The church’s pastoral call is a deep one, but too often those who invoke the “pastoral” in this context limit the scope of the practice and diminish its power. The grace of the Eucharistic assembly is not particularly sensitive, nor is it valid only in limited occasions. It’s the grace to which Augustine testified:

You have called, You have cried out, and have pierced my deafness. You have enlightened, You have shone forth, and my blindness has vanished. I have tasted You, and am hungry for You. You have touched me, and I am on fire with the desire of Your embraces.—Confessions

It is the grace that Sara Miles experienced,

And then we gathered around that table. And there was more singing and standing, and someone was putting a piece of fresh, crumbly bread in my hands, saying “the body of Christ,” and handing me the goblet of sweet wine, saying “the blood of Christ,” and then something outrageous and terrifying happened. Jesus happened to me. –Take this Bread

The Eucharistic Community is quintessentially a place where Jesus and his grace happens, and we learn something about the community if we pay attention to the character of that grace. We are essentially relational people, and in our encounter with Jesus in the Eucharist, we are touched by the power of grace to resurrect and reform within us our essential truth—that we are persons created for God. The grace we encounter at the table is the grace of embrace that awakens us to our desire for God and to the consummation of this desire in our fellowship with God through thanksgiving. In the context of the open table, grace is understood less as an infused quality of the soul and more as a renewal of relationship. Grace is relational, just as human persons are in their essence—just as God is in God’s eternal mystery.

■ GOAL 1:
In the passage on Eucharistic grace, copy out the words from "The Eucharistic Community" to "God’s eternal mystery.".
■ GOAL 2:
In the passage on Eucharistic grace, how is grace understood in the context of the open table?

■ DATASET:

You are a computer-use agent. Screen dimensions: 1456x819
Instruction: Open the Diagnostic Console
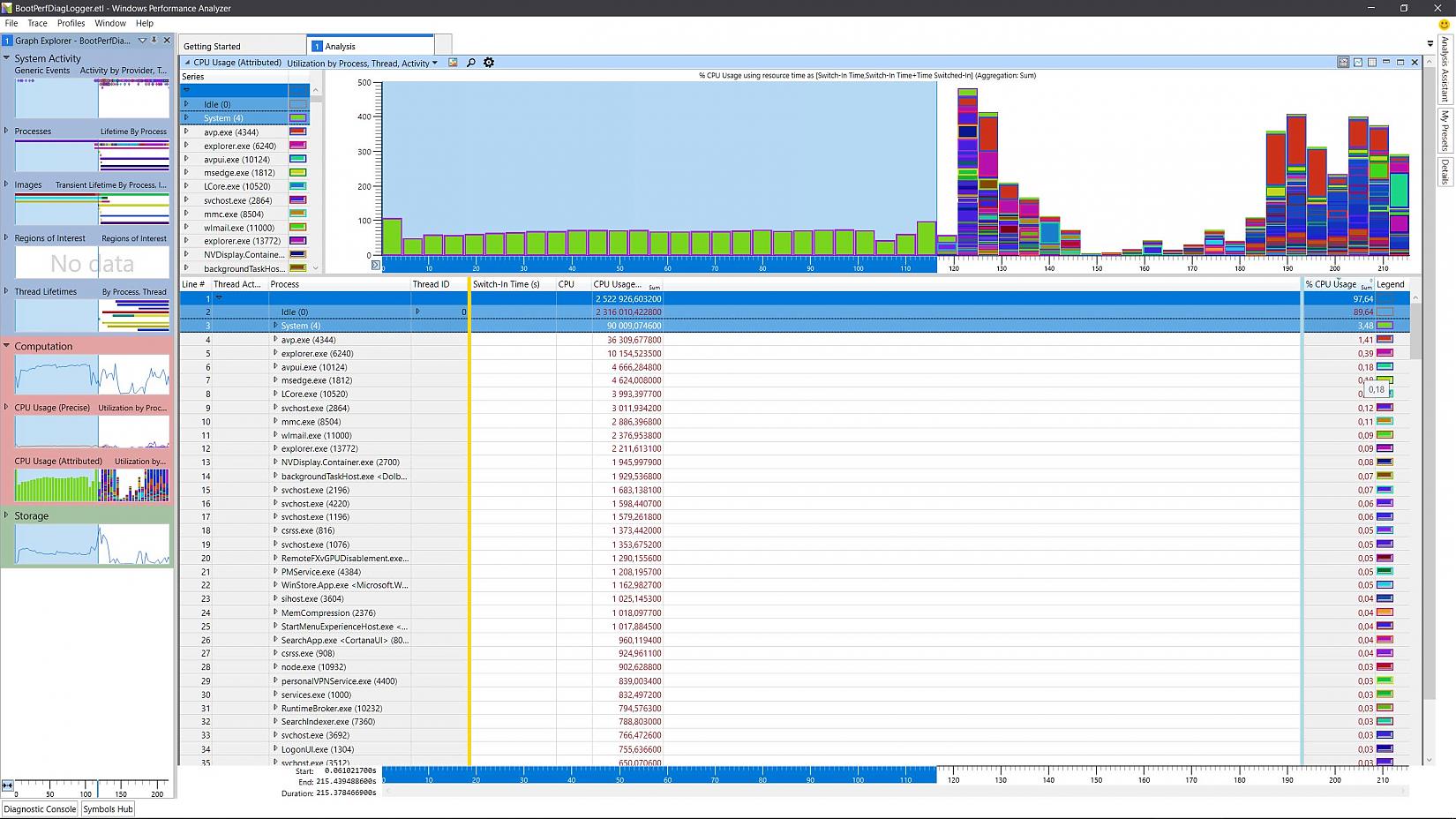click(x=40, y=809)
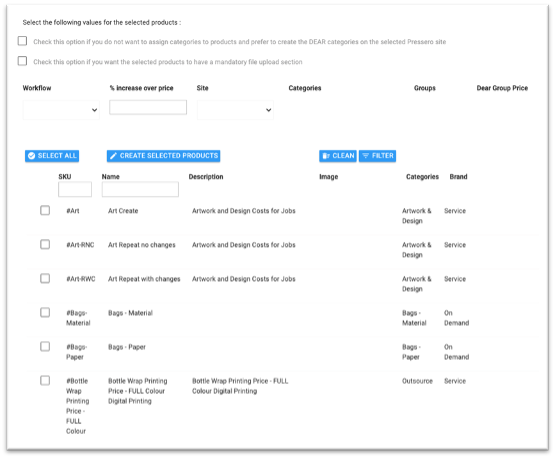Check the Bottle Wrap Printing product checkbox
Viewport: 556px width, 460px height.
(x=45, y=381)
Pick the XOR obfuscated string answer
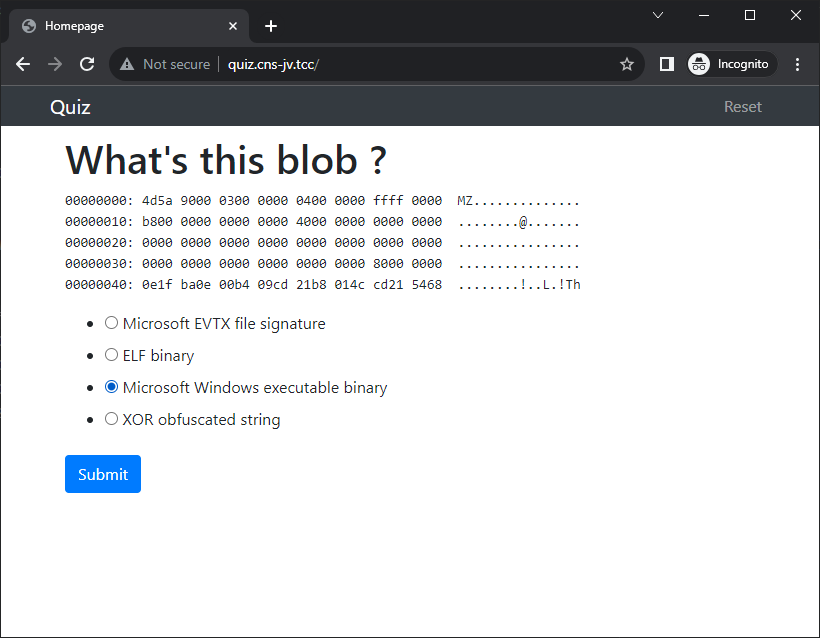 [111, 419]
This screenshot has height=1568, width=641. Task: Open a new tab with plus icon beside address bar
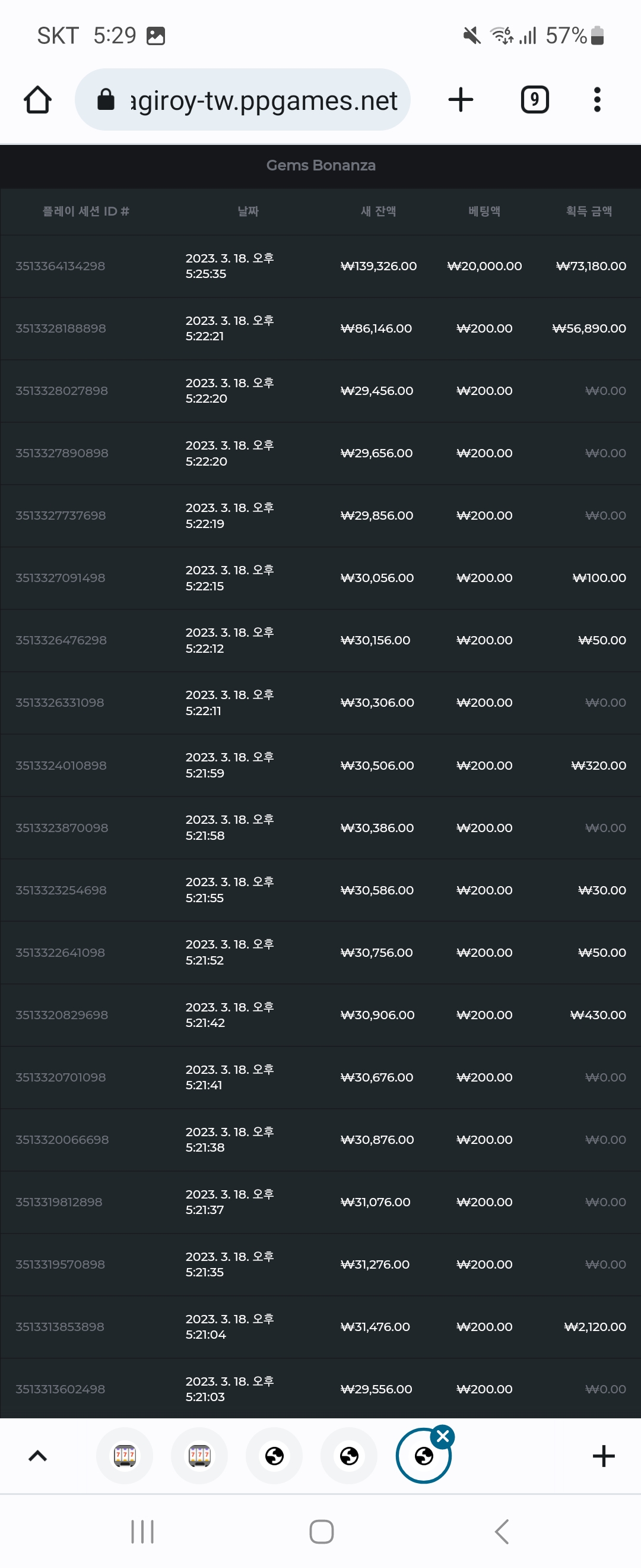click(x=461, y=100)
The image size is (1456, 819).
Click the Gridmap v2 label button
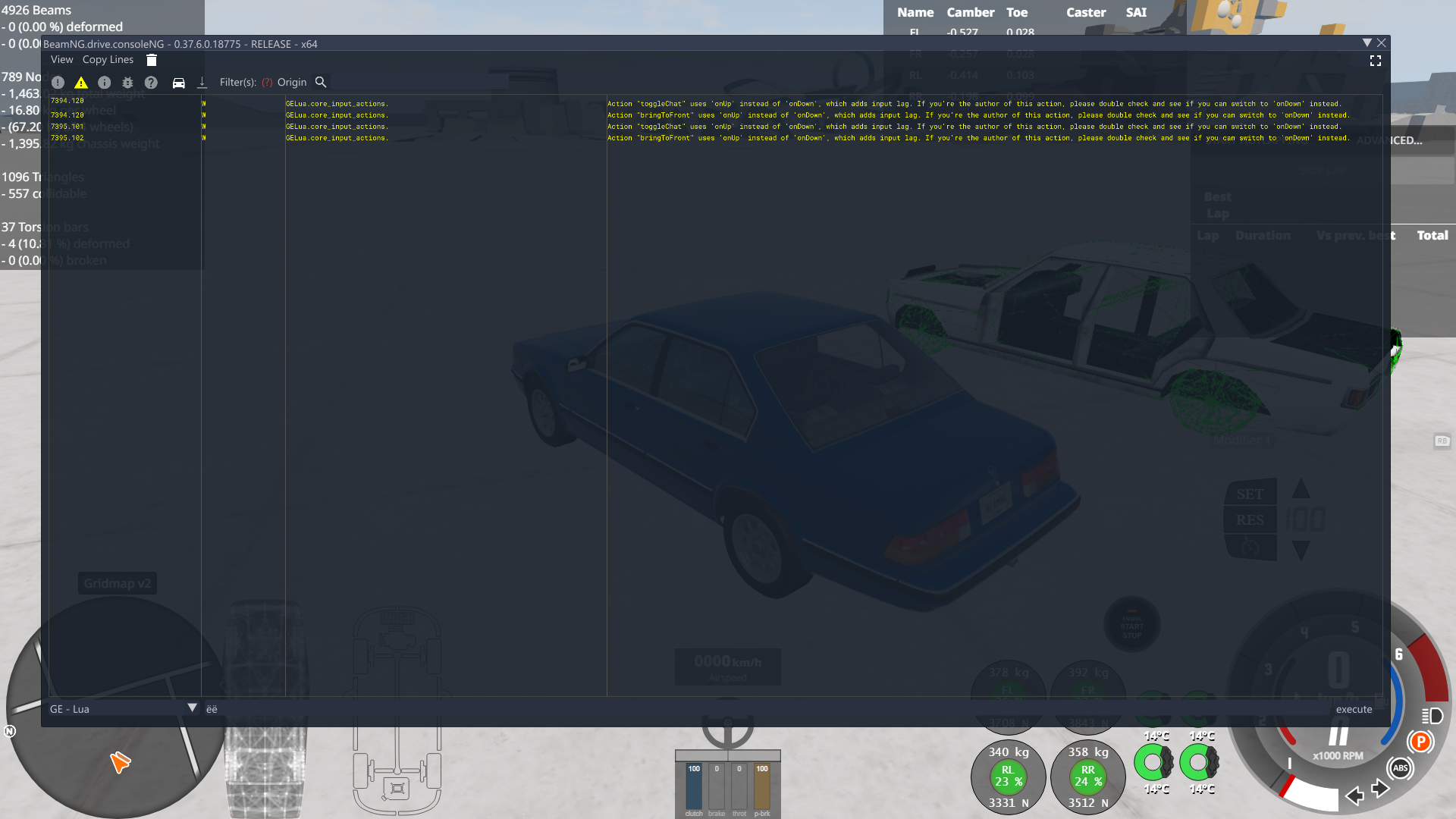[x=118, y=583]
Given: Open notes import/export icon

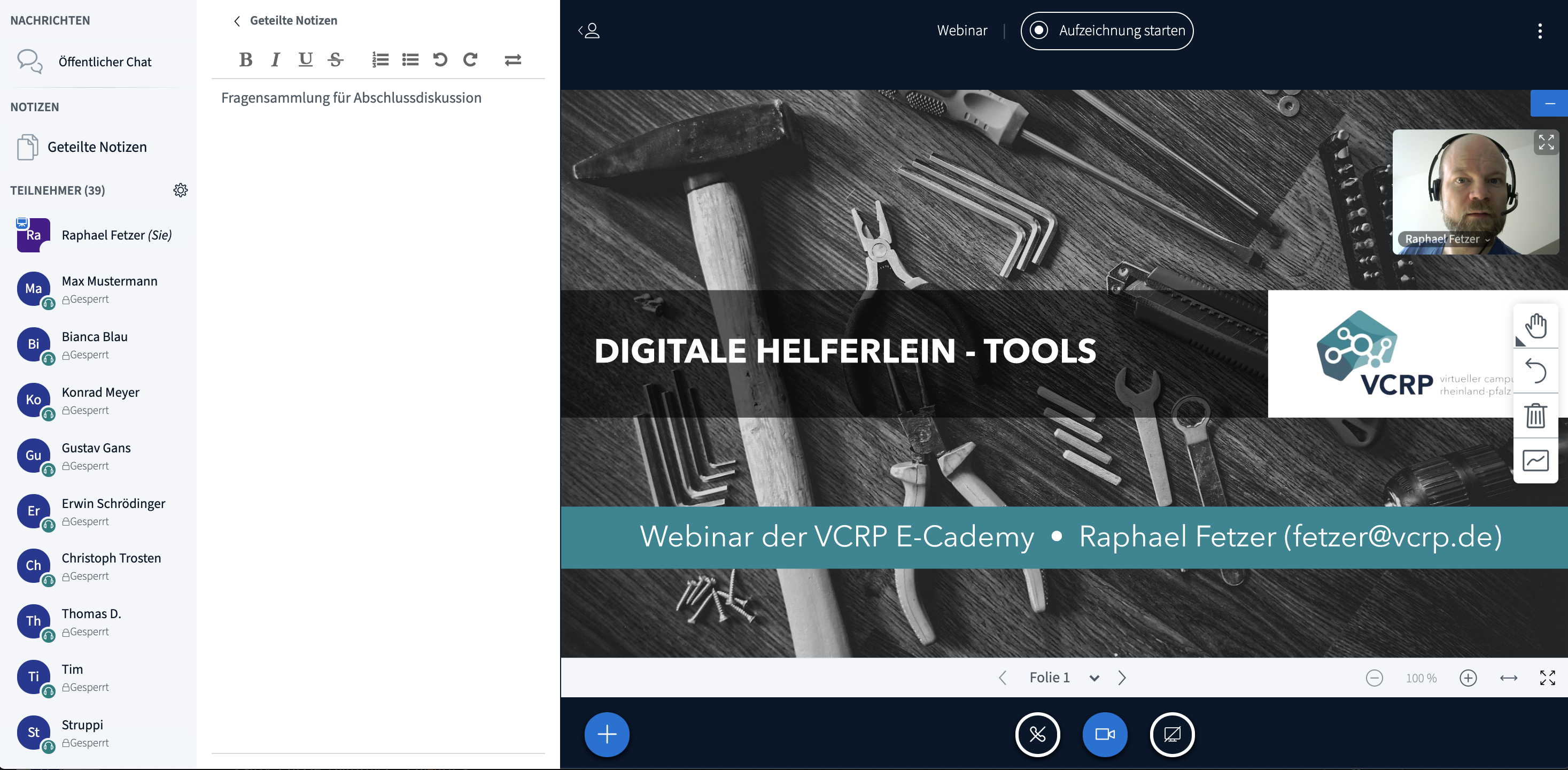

■ EXERCISE SOLUTION 1:
The Eucharistic Community is quintessentially a place where Jesus and his grace happens, and we learn something about the community if we pay attention to the character of that grace. We are essentially relational people, and in our encounter with Jesus in the Eucharist, we are touched by the power of grace to resurrect and reform within us our essential truth—that we are persons created for God. The grace we encounter at the table is the grace of embrace that awakens us to our desire for God and to the consummation of this desire in our fellowship with God through thanksgiving. In the context of the open table, grace is understood less as an infused quality of the soul and more as a renewal of relationship. Grace is relational, just as human persons are in their essence—just as God is in God’s eternal mystery.

■ EXERCISE SOLUTION 2:
Less as an infused quality of the soul and more as a renewal of relationship.